Planning a long ride and not sure how to cram it all in those pockets comfortably? Here's how...

Packing up your pockets and heading out for a long bike ride is always exciting – you’re never sure exactly what the day will bring, but you know there will be miles of stunning roads and some snack stops along the way.

  • Well packed pockets have the heaviest items in the middle pocket and weight evenly distributed between left and right
  • Some jerseys just have 2 pockets, in which case larger items go towards the centre of each
  • This should mean they don’t bounce as you ride. If you still get bouncy pockets, the jersey may be a size too big

Exciting as it is, the not knowing exactly what’s coming means you do need to take a few essentials with you. However, since you’ll likely be setting off on a lovely lightweight bike, you probably don’t want to weigh yourself down with the contents of the kitchen sink.
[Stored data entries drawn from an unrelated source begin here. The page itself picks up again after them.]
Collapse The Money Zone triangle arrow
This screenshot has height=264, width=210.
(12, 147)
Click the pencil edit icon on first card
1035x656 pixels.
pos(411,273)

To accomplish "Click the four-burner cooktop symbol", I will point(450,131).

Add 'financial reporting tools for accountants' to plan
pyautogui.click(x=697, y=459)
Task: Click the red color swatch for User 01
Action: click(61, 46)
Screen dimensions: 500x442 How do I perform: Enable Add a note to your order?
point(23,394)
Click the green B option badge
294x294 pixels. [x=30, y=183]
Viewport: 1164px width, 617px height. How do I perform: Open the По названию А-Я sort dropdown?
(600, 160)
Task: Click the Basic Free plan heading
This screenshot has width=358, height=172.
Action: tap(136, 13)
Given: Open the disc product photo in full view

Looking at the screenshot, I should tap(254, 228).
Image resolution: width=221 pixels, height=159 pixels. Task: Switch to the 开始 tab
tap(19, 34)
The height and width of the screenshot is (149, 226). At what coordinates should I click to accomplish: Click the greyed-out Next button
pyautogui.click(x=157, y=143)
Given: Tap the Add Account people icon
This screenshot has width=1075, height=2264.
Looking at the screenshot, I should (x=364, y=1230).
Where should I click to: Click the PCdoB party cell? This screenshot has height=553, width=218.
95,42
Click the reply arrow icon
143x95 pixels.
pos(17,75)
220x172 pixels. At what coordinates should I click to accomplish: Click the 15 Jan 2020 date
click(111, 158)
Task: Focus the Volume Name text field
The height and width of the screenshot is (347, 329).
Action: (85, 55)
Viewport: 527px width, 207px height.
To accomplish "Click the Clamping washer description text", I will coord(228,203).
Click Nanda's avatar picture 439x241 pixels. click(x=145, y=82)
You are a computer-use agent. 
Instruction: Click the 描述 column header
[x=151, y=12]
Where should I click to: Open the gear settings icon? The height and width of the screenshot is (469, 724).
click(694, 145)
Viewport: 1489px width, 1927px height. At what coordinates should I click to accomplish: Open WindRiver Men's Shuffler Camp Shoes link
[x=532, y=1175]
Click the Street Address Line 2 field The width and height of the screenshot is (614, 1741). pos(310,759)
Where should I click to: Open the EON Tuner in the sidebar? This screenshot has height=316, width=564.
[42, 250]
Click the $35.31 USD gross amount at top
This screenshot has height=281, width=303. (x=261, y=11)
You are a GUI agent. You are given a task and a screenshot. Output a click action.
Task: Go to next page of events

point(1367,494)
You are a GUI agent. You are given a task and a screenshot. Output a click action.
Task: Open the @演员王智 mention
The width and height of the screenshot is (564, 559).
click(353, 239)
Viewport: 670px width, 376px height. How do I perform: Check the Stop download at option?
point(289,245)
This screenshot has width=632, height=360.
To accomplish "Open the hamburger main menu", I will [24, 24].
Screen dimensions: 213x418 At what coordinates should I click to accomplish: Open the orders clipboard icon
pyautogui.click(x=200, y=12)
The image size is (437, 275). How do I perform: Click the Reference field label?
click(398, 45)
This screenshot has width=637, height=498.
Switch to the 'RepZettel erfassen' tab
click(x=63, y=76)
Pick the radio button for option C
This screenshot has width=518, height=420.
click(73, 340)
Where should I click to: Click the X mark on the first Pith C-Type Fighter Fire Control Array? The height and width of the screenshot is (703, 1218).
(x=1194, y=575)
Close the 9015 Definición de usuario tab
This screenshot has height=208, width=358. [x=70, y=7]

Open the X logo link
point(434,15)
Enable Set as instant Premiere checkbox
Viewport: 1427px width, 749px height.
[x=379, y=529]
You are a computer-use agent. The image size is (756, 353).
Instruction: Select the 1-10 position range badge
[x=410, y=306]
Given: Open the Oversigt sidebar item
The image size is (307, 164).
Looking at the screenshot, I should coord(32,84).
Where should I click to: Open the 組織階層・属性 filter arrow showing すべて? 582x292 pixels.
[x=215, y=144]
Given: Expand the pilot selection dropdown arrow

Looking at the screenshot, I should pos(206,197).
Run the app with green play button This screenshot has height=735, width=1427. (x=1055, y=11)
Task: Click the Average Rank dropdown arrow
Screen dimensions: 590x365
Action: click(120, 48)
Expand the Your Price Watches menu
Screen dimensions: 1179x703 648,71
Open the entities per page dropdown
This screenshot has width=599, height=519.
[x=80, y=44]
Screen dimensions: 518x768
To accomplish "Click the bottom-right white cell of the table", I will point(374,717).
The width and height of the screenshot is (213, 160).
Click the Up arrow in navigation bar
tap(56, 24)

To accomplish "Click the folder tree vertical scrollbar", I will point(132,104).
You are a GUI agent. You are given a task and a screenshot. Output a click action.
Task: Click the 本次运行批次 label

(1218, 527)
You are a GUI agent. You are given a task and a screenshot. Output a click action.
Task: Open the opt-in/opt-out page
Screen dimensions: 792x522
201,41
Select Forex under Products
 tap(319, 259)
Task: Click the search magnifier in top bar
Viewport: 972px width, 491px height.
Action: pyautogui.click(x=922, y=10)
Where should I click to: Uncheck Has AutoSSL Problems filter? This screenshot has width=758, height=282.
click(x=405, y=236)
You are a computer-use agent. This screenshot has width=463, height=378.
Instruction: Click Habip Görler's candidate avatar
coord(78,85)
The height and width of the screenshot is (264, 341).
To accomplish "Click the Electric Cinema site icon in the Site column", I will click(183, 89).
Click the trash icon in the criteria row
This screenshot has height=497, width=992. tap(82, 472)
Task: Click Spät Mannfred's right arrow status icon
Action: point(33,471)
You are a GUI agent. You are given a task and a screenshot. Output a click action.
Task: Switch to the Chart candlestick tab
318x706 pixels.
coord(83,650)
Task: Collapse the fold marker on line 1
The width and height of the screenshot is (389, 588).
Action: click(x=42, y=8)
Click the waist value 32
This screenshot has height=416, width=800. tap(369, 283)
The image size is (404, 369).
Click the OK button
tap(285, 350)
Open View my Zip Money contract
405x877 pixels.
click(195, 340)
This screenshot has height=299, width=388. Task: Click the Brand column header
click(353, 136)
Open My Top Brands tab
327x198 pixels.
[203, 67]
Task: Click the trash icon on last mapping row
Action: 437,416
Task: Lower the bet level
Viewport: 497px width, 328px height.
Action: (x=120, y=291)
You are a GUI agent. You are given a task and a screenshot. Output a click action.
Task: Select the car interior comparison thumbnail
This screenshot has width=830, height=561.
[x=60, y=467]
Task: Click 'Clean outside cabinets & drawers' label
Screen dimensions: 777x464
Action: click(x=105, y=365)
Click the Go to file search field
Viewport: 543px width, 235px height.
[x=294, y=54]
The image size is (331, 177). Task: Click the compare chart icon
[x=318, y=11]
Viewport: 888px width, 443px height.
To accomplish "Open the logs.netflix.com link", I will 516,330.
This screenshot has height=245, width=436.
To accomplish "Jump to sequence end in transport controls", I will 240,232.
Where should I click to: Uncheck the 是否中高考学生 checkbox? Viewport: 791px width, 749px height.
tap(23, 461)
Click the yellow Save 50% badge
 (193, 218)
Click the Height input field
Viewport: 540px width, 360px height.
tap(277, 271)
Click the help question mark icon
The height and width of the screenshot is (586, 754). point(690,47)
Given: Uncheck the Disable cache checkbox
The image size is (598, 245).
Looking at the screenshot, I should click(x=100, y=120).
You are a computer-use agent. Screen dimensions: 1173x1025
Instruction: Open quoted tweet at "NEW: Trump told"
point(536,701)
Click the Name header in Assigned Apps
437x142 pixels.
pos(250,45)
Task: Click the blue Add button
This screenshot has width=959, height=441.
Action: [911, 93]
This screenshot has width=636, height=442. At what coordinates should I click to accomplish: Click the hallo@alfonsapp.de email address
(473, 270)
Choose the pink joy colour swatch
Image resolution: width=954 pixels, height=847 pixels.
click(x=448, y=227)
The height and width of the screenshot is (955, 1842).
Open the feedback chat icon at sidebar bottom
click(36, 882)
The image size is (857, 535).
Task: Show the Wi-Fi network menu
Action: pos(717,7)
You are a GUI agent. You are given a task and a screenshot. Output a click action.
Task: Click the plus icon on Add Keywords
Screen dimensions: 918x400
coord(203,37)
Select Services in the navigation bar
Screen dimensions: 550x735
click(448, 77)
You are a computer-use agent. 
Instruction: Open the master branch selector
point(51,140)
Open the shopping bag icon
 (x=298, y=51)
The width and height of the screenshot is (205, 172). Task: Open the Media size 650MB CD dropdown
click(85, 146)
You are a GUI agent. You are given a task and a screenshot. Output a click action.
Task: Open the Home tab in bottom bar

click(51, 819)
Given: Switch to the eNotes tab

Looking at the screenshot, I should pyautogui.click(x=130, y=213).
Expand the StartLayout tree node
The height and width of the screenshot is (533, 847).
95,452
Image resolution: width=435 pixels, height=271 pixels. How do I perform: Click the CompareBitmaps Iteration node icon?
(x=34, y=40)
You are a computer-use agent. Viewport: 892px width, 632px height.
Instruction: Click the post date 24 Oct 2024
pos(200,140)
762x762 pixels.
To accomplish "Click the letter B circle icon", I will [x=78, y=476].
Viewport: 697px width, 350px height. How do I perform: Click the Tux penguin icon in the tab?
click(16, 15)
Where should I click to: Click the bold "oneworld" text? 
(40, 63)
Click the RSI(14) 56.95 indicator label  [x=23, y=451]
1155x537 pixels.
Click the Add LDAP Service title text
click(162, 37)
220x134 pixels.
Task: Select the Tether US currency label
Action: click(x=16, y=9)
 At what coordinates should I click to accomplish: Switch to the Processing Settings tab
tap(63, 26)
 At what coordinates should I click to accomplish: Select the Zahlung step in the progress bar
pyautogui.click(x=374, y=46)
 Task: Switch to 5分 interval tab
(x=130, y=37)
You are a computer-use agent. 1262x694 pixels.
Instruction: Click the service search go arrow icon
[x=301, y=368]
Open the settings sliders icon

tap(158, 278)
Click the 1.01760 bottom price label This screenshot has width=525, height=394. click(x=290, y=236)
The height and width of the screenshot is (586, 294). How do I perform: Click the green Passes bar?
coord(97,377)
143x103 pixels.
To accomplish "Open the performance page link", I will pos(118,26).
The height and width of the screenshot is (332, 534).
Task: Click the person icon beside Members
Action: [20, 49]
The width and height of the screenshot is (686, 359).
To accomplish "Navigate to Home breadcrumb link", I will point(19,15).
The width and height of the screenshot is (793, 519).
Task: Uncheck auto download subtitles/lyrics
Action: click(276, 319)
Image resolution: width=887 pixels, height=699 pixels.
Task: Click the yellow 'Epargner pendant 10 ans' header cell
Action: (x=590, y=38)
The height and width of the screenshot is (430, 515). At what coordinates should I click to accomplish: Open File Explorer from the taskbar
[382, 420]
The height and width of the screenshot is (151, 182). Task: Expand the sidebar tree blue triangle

All the Kit you Need for Your First Sportive 

Once you’ve worked out what to take, comes the complicated process of figuring out how to pack it all so that it doesn’t all jump around in your pockets on every climb. Or worse still – fall out!

We’re here to help. Here’s what to take, and how to pack it…

Middle Pocket

  • It’s all about weight distribution. This is where the heaviest items go.
  • Rain jacket, or gilet – depending upon the conditions. Arm warmers can also be folded up and placed here, though some people prefer to leave them rolled up around their wrists
  • Unless it’s fitted to your frame – a pump. There are many tiny lightweight ones around. You can opt for Co2 canisters instead, but these don’t allow you to pop some air in the tube before fitting the tyre, aren’t so great for the environment, and aren’t multi use

Easiest to Reach Pocket

  • This is usually the left pocket for right handed people, and the right pocket for left handed people
  • Here’s where you want to put the food that will help you through the tough moments when you really need energy
  • Gels are easiest to store, but bars and energy chews are other options
  • You can cut the top off the energy bar or chew packets to make eating them easier (don’t do this if they’re yoghurt or chocolate covered!)

The other pocket

  • Try to keep the weight of the items in this pocket similar to that of your food pocket
  • Include: Phone, Money (cash card if you know you’ll stop at places that accept cards), ID – with an emergency contact number on
  • You can pop all this into a plastic bag (we used an old glasses case) to keep it neat, dry, and cut down on the chance of losing any small items when removing others
  • Add keys here, or pop them in your zipped pocket. Ideally, take just  the keys you need – one house key or one car key

Saddlebag

  • According to the Velominati rules, these aren’t cool. We’ll agree with this in any competitive environment – but not when it comes to long weekend rides, commutes or sportives
  • Pack this with an inner tube, multi tool, tyre levers, and a patch kit just in case you get more than one puncture
  • Make sure the multi tool is well folded in and can’t damage the tube
  • Ensure there are no other sharp objects in there, and if you’re lucky enough to go months with no punctures, remove the tube from time to time so it doesn’t stick to itself and refuse to unravel when you need it
  • If possible, add a clip on rear light – safety first!